[Records drawn from a dataset]
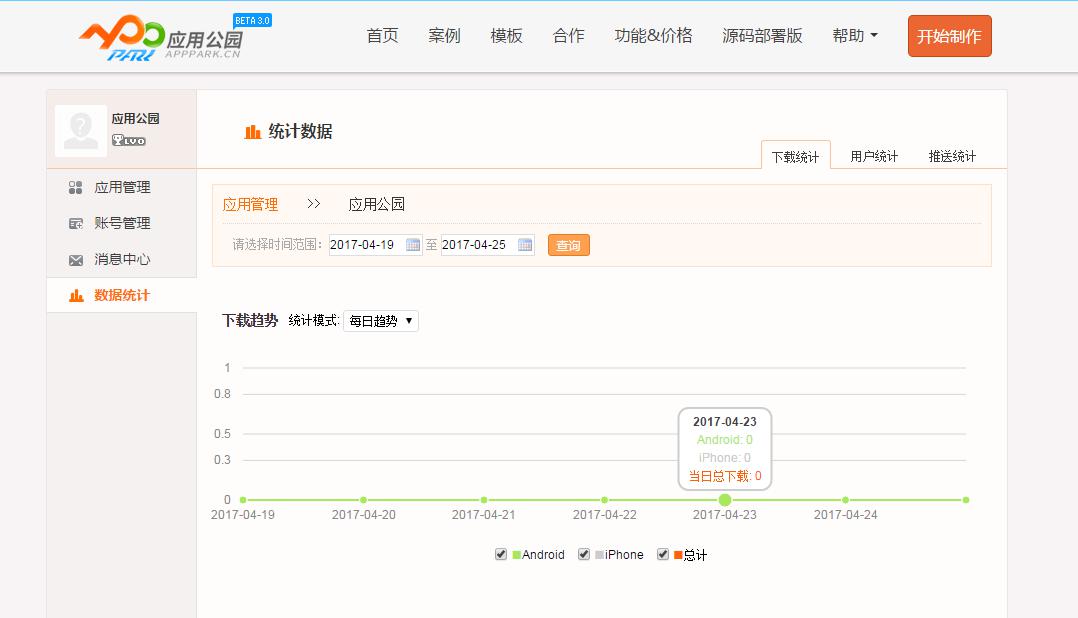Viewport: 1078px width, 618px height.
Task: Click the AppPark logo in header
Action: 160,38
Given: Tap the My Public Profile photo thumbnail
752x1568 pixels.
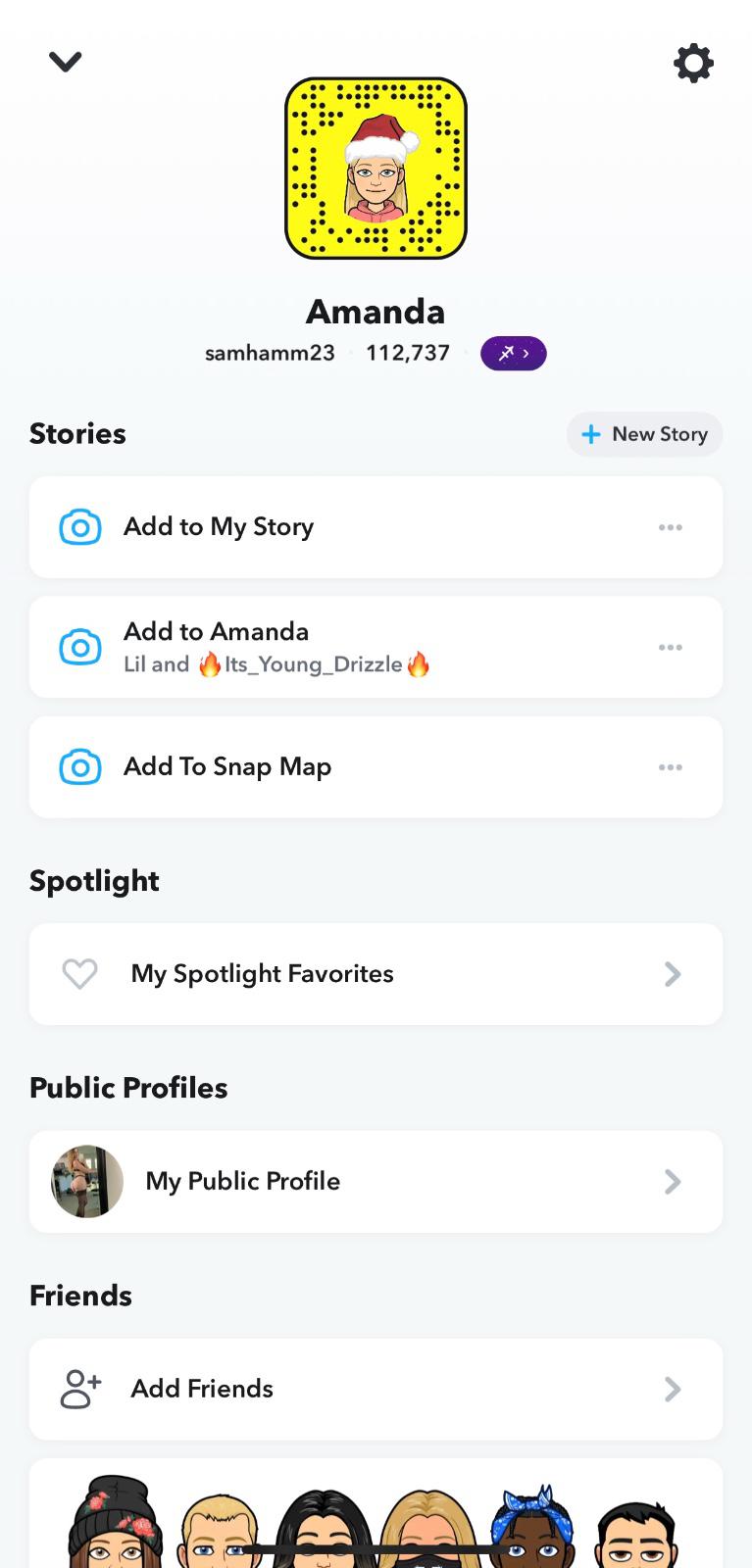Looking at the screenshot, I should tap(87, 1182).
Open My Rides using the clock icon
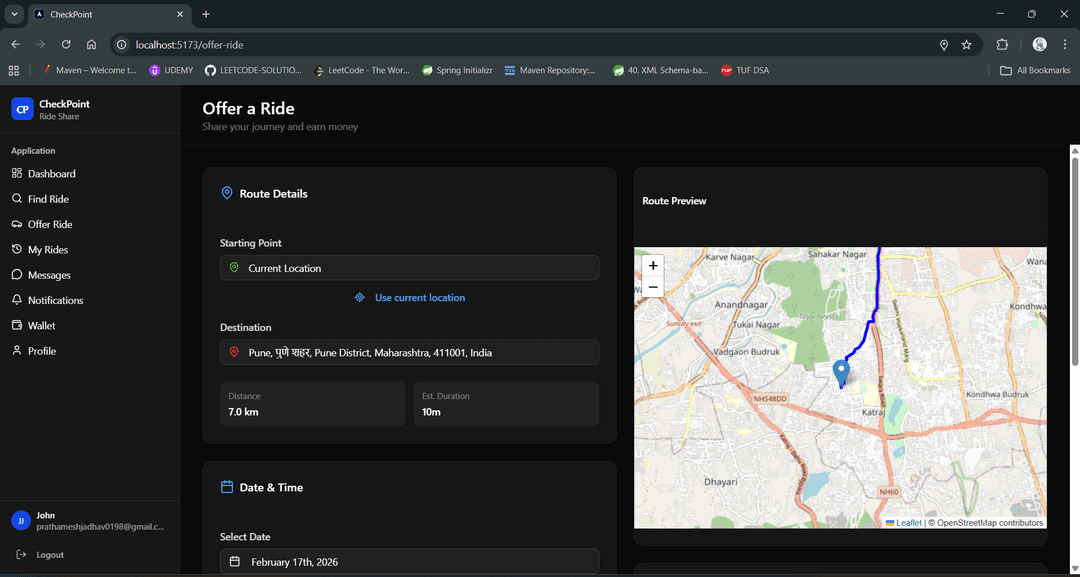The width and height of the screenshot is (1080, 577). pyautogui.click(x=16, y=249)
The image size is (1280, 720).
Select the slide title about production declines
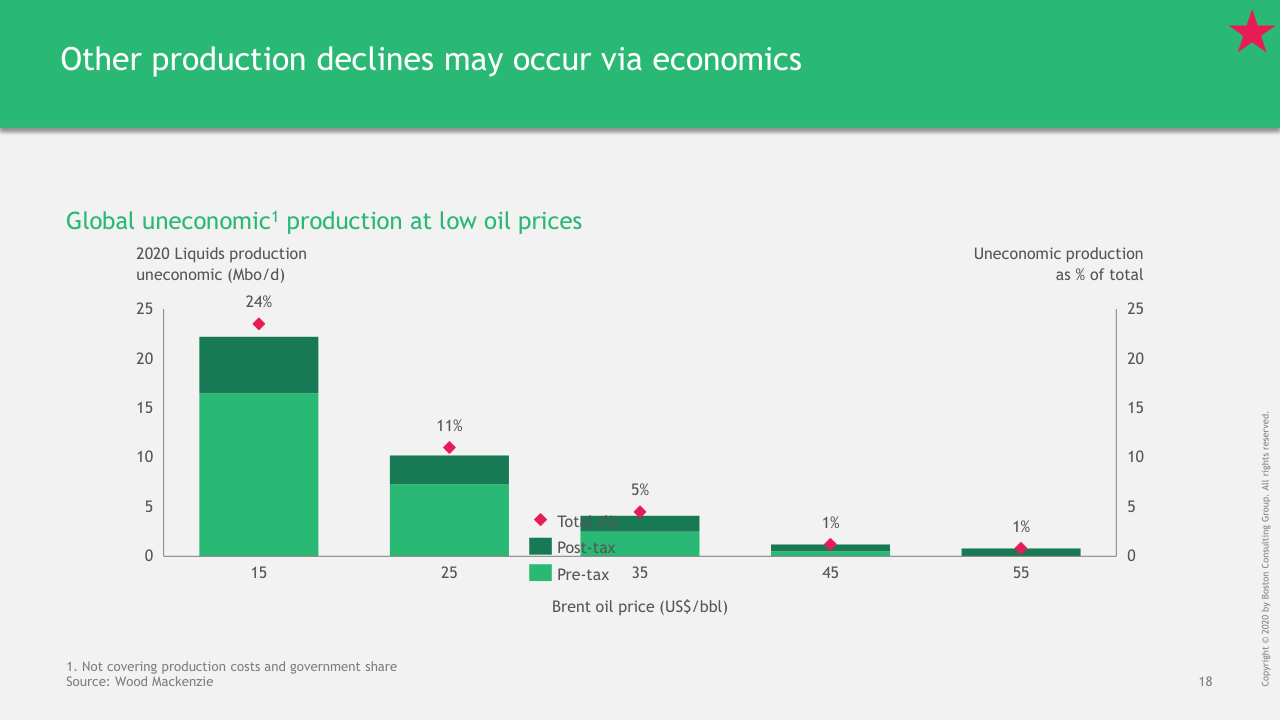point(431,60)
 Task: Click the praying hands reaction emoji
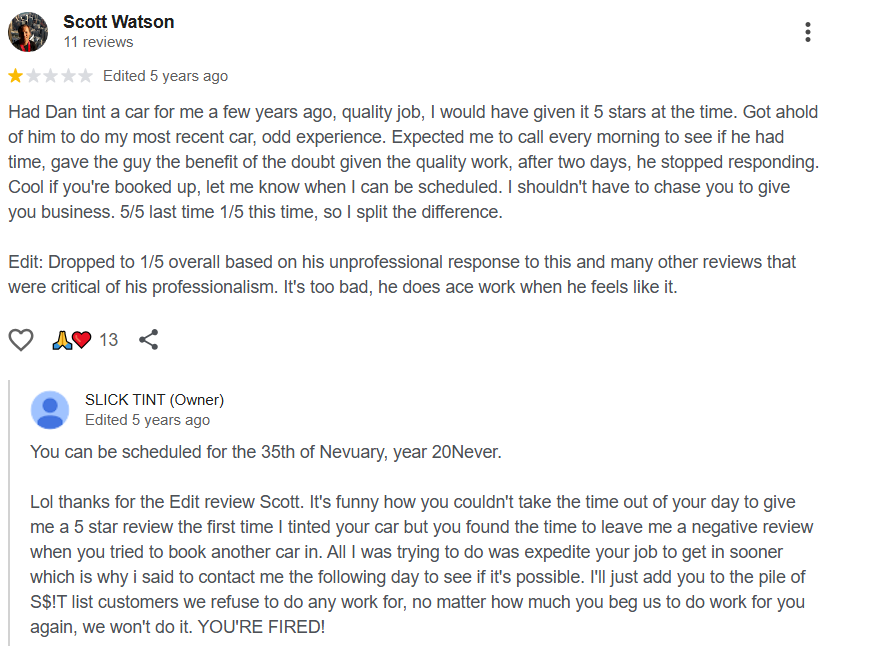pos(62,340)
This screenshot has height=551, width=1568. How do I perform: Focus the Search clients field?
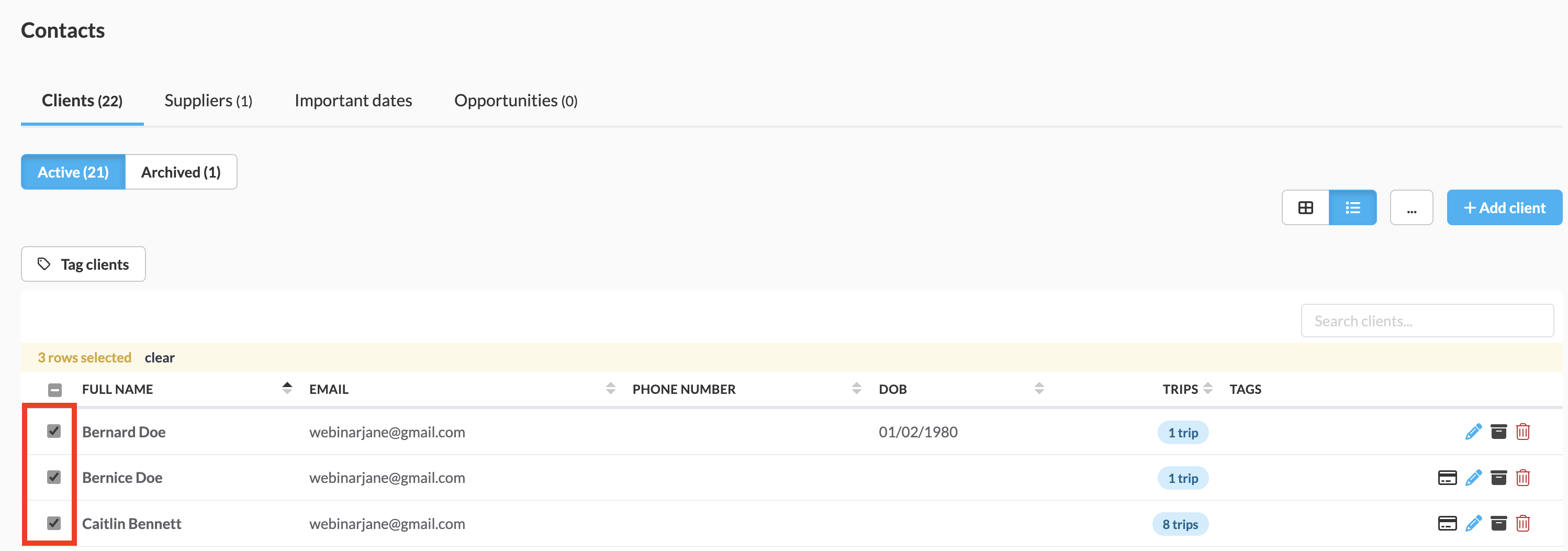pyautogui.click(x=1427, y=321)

• WHAT THE TASK ASKS
The range runs from the line containing "Task: Click the praying hands reaction emoji" through the end of the entries; print those lines exactly and leave the pictures out.

• TASK RESULT
 Task: Click the praying hands reaction emoji
pos(62,340)
This screenshot has height=551, width=1568. How do I perform: Focus the Search clients field?
pyautogui.click(x=1427, y=321)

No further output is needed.